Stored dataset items
----------------
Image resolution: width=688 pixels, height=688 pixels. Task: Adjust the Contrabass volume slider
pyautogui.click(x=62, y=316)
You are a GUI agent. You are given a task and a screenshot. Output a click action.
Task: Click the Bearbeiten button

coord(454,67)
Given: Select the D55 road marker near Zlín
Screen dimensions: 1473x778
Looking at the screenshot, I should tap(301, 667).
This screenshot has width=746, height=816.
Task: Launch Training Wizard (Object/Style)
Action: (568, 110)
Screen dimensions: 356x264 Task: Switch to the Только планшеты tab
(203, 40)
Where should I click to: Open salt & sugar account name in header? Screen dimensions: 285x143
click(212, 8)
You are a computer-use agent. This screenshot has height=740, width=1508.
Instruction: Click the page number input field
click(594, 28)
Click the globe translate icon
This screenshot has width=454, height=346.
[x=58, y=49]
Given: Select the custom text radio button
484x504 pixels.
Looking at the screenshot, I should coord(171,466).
----------------
**PROBLEM REQUIREMENTS**.
Reproduce the data above verbatim, starting at its first line and ending at the line containing "click(594, 28)".

**EXERCISE RESPONSE**.
Image resolution: width=688 pixels, height=688 pixels. Task: Adjust the Contrabass volume slider
pyautogui.click(x=62, y=316)
You are a GUI agent. You are given a task and a screenshot. Output a click action.
Task: Click the Bearbeiten button

coord(454,67)
Given: Select the D55 road marker near Zlín
Screen dimensions: 1473x778
Looking at the screenshot, I should tap(301, 667).
This screenshot has width=746, height=816.
Task: Launch Training Wizard (Object/Style)
Action: (568, 110)
Screen dimensions: 356x264 Task: Switch to the Только планшеты tab
(203, 40)
Where should I click to: Open salt & sugar account name in header? Screen dimensions: 285x143
click(212, 8)
You are a computer-use agent. This screenshot has height=740, width=1508.
Instruction: Click the page number input field
click(594, 28)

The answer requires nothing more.